Textauszug »
++++++++++

Forscher: „Lockdown wäre notwendig“

Um den intensivmedizinischen Bereich zu entlasten, wäre ein neuer Lockdown notwendig, sagt Peter Klimek von der MedUni Wien. Der Komplexitätsforscher spricht von einer „misslichen Lage“ und könnte sich verlängerte Osterferien vorstellen. „Besser ein Ende mit Schrecken als ein Schrecken ohne Ende.“

Am Beginn des dritten, harten Lockdowns nach Weihnachten zählte Wien 1.029 Neuinfektionen – ähnlich hohe Zahlen wie aktuell. Doch jetzt will niemand mehr von einem Lockdown sprechen. Komplexitätsforscher Peter Klimek vermutet, dass sich keiner mehr „dieses L-Wort“ in den Mund nehmen traut.

„Es wurde in den letzten Wochen sehr stark eine Erwartungshaltung aufgebaut, dass wir jetzt bald die Schanigärten öffnen können und mehr Öffnungsschritte setzen werden können. Aber leider geht die epidemiologische Lage genau in die Gegenrichtung. Wir bewegen uns im intensivmedizinischen Bereich ganz klar auf die Kapazitätsgrenzen zu“, so Klimek gegenüber „Wien heute“.

Interview mit Komplexitätsforscher Peter Klimek

144 Intensivbetten waren laut medizinischem Krisenstab mit Coronakranken belegt. Im Tagesvergleich mit Dienstag war das ein Bett mehr, im Wochenvergleich allerdings eine Zunahme um 20 Prozent.

Hoffnung auf „natürlichen Lockdown“ zu Ostern

Aus Sicht des Mediziners wäre ein Lockdown notwendig. „Er wäre nötig, wenn wir das Ziel erreichen wollen, den intensivmedizinischen Bereich zu entlasten. Anscheinend setzt man darauf, dass wir uns noch irgendwie durchwurschteln können bis Ostern oder nach Ostern.“

Derzeit würde man auf den „natürliche Lockdown“ der Osterferien und auf die Impfungen im April hoffen. „Das Spiel kann aufgehen, aber nur dann, wenn wir alle nochmal in uns gehen, uns zusammenreißen und überlegen, auf welche Kontakte könnten wir vielleicht doch verzichten, um nochmal diesen Anstieg ein letztes Mal in den Griff zu bekommen.“

„Besser ein Ende mit Schrecken“

Die Situation wird sich laut Klimek erst entspannen, wenn die Risikobevölkerung – also vor allem jene zwischen 65 und 75 Jahren – zu einem hohen Prozentsatz geimpft ist. „Wenn alles nach Plan läuft erreichen wir diesen Punkt vielleicht Ende April. Aber der springende Punkt ist, momentan sind wir noch nicht an diesem Ort. Momentan ist gerade die Altersgruppe 65 bis 75 eine der am wenigsten geschützten Gruppen, weil AstraZeneca lange nicht für die über 65-Jährigen zugelassen war. Deswegen sind wir jetzt in dieser misslichen Lage.“

Klimek könnte sich vorstellen, die Osterferien zu verlängern. "Besser ein Ende mit Schrecken als ein Schrecken ohne Ende. Also wenn die Lage außer Kontrolle gerät, ist es sinnvoller möglichst hart und kurz runterzubremsen. Da kann man natürlich dieses Zeitfenster der Osterferien verwenden. Wir haben da aber auch nichts von halbherzigen Maßnahmen, wo wir nach einem Wischi-Waschi mit ein bisschen Maßnahmen nicht viel besser dastehen als davor.

++++++++++

Bereitgestelltes Material »
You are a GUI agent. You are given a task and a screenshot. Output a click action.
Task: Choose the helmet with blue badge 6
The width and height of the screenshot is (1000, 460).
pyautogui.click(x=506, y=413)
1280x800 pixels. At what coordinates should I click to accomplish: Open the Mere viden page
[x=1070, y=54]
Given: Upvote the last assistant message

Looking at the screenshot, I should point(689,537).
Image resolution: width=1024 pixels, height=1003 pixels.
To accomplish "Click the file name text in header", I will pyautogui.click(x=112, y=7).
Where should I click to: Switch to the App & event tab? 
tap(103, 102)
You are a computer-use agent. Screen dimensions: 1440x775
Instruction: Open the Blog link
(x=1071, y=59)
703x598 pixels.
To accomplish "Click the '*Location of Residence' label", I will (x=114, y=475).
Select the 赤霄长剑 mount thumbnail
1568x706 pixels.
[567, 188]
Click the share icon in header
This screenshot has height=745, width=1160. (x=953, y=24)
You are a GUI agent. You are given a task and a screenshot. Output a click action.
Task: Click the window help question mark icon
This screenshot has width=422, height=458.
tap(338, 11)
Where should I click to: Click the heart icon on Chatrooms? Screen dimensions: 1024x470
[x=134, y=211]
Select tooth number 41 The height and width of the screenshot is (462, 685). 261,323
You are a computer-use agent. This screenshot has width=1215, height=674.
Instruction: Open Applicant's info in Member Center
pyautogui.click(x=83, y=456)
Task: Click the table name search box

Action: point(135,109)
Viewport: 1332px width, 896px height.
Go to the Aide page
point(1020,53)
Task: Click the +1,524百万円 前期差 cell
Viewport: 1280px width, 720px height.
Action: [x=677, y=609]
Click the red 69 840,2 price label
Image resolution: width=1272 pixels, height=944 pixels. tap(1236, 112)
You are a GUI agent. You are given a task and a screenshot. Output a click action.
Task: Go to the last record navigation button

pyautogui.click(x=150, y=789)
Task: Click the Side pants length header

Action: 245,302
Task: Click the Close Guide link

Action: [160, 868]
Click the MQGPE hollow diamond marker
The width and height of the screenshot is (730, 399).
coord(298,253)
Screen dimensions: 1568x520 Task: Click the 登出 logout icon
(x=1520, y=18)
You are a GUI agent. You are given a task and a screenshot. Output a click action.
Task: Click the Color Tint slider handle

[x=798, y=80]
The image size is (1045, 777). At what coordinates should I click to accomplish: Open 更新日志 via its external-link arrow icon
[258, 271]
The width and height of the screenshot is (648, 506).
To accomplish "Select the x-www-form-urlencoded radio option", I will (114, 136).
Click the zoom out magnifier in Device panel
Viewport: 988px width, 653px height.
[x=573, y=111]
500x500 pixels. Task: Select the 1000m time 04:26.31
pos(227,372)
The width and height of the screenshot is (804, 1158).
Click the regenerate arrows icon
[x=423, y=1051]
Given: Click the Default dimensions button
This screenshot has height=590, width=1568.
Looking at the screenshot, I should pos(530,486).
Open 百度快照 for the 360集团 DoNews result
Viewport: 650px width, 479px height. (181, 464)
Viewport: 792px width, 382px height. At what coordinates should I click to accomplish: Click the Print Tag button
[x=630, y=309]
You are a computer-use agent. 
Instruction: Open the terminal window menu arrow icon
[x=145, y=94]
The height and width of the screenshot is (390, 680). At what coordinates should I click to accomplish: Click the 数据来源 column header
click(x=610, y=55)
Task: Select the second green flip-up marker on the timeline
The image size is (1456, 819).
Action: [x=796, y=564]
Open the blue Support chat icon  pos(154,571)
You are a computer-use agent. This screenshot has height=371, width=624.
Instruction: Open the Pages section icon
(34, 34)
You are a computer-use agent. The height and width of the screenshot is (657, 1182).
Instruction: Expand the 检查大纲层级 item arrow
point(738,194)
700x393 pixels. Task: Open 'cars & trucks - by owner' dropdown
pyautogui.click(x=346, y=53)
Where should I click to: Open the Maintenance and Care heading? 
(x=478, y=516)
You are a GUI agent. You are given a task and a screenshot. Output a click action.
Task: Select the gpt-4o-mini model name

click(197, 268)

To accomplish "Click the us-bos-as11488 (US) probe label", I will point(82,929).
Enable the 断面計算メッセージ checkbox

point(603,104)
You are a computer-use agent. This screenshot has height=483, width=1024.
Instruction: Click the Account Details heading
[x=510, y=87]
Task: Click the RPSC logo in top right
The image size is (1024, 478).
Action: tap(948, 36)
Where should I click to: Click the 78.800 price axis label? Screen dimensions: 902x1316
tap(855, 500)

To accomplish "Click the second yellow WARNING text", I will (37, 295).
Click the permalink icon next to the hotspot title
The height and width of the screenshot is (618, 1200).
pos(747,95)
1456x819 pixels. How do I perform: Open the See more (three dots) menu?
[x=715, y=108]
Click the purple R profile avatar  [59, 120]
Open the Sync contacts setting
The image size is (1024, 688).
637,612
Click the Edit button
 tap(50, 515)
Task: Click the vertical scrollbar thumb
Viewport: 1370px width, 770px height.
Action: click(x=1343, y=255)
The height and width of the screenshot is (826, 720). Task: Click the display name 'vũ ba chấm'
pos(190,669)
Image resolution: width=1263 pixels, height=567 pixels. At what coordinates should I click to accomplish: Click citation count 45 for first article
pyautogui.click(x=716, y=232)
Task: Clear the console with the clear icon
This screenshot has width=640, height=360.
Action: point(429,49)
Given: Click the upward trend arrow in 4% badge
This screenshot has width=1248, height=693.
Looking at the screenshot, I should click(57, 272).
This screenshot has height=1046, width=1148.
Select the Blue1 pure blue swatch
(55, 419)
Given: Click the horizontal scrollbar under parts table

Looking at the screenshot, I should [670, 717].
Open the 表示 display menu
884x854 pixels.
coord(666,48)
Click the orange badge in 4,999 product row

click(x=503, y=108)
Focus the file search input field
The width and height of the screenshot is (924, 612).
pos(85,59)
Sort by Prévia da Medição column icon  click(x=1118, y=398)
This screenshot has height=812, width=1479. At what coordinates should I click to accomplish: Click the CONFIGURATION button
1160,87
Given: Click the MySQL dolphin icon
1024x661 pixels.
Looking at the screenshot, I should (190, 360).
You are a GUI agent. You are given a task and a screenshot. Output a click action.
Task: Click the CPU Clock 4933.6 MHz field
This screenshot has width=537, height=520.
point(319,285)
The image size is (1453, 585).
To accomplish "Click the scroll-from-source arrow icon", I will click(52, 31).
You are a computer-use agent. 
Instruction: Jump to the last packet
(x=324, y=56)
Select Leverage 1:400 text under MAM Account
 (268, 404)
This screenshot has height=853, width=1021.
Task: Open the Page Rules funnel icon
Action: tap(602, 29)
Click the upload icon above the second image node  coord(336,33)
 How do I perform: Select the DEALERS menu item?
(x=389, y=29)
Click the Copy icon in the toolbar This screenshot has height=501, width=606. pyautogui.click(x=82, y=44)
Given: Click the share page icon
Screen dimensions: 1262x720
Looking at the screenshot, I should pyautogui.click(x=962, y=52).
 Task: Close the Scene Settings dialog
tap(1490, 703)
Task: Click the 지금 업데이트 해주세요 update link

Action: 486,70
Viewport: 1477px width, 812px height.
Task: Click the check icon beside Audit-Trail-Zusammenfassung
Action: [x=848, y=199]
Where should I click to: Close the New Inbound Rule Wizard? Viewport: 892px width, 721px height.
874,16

++++++++++

Aufgaben »
1. Schreiben Sie aus dem Textauszug über Peter Klimeks Lockdown-Forderung den Abschnitt ab, der mit „Interview mit Komplexitätsforscher“ beginnt und bis einschließlich „um 20 Prozent.“ reicht.
2. Schreiben Sie, wie der Textauszug über Peter Klimeks Lockdown-Forderung nach seinem letzten Satz weitergeht.

Antworten je Aufgabe »
1.
Interview mit Komplexitätsforscher Peter Klimek

144 Intensivbetten waren laut medizinischem Krisenstab mit Coronakranken belegt. Im Tagesvergleich mit Dienstag war das ein Bett mehr, im Wochenvergleich allerdings eine Zunahme um 20 Prozent.

2.
Wir müssten uns die Frage stellen, wie wir durch die Pandemie kommen wollen bzw. was das Ziel sei. Klimek: „Wollen wir möglichst sicher mit möglichst wenig Schaden an Menschenleben durchkommen oder ist es jetzt auch schon egal und wir brennen mit hohen Zahlen in das Frühjahr rein?“

Falsches Signal mit Öffnungen

Alle Öffnungen könnten prinzipiell nur mit Begleit- und Schutzmaßnahmen erfolgen – und würden momentan womöglich ein falsches Signal senden. Klimek: "Es ist ja schön, wenn man Leuten, die sich sowieso schon treffen, einen sicheren Ort geben kann. Aber umso problematischer ist es, wenn man einen Anreiz dafür setzt und auch das Signal gibt, dass jetzt wieder mehr Kontakte möglich sind, was in diesen Wochen Stand heute einfach noch nicht möglich ist.